The agent architecture conversation has shifted from proof-of-concept demos to production deployment patterns. These five posts from LangChain and Slack Engineering chart the evolution from simple agents to complex, long-running systems that manage context, memory, and parallelism at scale.
Deep Agents
LangChain defines "deep agents" as systems built for complex, multi-step tasks through four architectural components: detailed system prompts with examples, planning tools like todo lists, the ability to spawn sub-agents, and file system access for persistent memory. This isn't just theory. Production apps like Claude Code and Deep Research already use this pattern, and LangChain's open-source deepagents package lets you build domain-specific agents with the same architecture.

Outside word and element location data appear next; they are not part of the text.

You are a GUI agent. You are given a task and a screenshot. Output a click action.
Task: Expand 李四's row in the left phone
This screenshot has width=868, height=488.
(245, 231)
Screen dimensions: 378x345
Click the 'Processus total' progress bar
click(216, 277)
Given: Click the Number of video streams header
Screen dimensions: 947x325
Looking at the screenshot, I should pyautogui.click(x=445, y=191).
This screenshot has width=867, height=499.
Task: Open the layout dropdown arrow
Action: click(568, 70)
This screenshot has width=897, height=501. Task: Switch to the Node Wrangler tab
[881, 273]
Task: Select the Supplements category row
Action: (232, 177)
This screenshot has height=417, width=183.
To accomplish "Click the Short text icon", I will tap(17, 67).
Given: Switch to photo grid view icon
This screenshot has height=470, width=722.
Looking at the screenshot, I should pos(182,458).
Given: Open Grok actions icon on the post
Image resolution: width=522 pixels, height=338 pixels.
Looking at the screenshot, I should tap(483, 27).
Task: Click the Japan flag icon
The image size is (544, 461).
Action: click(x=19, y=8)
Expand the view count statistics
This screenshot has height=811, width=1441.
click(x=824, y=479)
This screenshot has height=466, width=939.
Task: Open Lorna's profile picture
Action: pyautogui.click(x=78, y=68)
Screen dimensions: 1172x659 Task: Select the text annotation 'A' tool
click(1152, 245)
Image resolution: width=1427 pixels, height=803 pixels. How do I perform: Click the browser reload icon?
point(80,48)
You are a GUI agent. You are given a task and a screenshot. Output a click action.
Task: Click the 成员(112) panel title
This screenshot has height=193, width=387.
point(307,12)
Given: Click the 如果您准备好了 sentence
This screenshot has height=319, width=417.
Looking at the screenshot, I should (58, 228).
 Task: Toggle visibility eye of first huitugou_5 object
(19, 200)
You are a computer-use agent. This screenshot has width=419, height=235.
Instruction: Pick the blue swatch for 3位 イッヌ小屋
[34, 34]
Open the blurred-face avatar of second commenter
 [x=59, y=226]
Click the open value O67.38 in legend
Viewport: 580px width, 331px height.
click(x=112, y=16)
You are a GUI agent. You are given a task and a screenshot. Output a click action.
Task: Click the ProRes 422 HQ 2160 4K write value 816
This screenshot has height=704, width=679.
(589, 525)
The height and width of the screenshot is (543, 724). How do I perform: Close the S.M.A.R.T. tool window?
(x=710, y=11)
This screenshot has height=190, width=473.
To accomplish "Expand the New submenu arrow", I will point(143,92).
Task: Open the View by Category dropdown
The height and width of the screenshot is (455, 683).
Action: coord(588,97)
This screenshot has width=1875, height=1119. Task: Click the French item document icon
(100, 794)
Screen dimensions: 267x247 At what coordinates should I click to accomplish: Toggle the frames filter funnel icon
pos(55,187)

// Example: Deep agent with planning and sub-agent spawning
const deepAgent = createDeepAgent({
systemPrompt: detailedPromptWithExamples,
planningTools: ['todo_list', 'task_tracker'],
subAgentConfig: { maxConcurrent: 3 },
fileSystem: { persistTo: './agent-memory' }
});Managing context in long-run agentic applications
Slack Engineering tackles context window limits in multi-agent security investigations that run hundreds of inference requests. Their solution uses three context channels: a Director's Journal for working memory, a Critic's Review that scores findings on credibility (0.0-1.0), and a chronological Critic's Timeline. The Critic filters out 26% of low-plausibility findings before they consume context budget, a concrete example of how to prevent garbage from accumulating in long-running agents.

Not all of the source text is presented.